In the context of punishment, sentencing means the imposition of criminal penalties on defendants who have pled guilty or been found guilty at trial of one or more criminal offenses. For most crimes in most jurisdictions, the judge who receives the guilty plea or the finding of guilt makes the initial sentencing decision. However, subsequent decisions by the judge to revoke probation, or by correctional authorities to grant parole release, good-conduct credits, or temporary furlough, may have a substantial effect on the actual sentence carried out. Moreover, sentencing in the broadest sense often occurs before, or in lieu of, the judge's initial sentencing decision (Tonry, 74).

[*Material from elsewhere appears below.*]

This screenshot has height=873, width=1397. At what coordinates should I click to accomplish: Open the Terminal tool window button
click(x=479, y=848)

The 532,448 prisoners added to America's prisons and jails during the 1990s were 25 percent more than the number added during the 1980s and nearly sixteen times more than the average number added during the five decades before 1970 in which the incarcerated population increased. The American incarceration rate plays such a distorting role in the labor market that one study found that the U.S. unemployment rate would be 2 percent higher if prisoners were counted.

Discussion

Following Minnesota's lead, about twenty other states and the federal courts have adopted guidelines (although a few states subsequently repealed them). In more than half of these states, the guidelines are not legally binding on judges, and in about a third, the guidelines do not replace parole discretion. The federal guidelines remain controversial, but judges, attorneys, and academics have generally accepted most state guidelines (Camp, 45).

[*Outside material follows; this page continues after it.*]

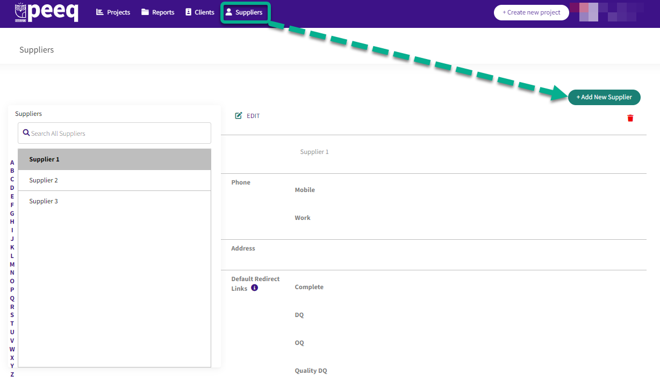Jump to suppliers starting with S
The image size is (660, 390).
12,315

A majority of states continue to use indeterminate sentencing (retaining broad judicial and parole discretion), but with some limitations—in almost all states, including those with sentencing guidelines, certain offenses or offenders (especially repeat offenders) are subject to mandatory sentencing laws, requiring the court to impose a prison term of at least a specified length. Unlike sentencing guidelines, such mandatorysentence laws do not permit departures to take account of unusual circumstances in a given case. Many other states have limited parole release discretion, while retaining broad judicial sentencing discretion. A few states allow juries to impose or recommend sentences, and this is particularly common in death penalty cases.

With or without guidelines, the judge has determined, traditionally, the facts bearing on sentences in a hearing separate from the trial or entry of a guilty plea and subject to few of the procedural protections of trial other than the right to counsel. However, U.S. ...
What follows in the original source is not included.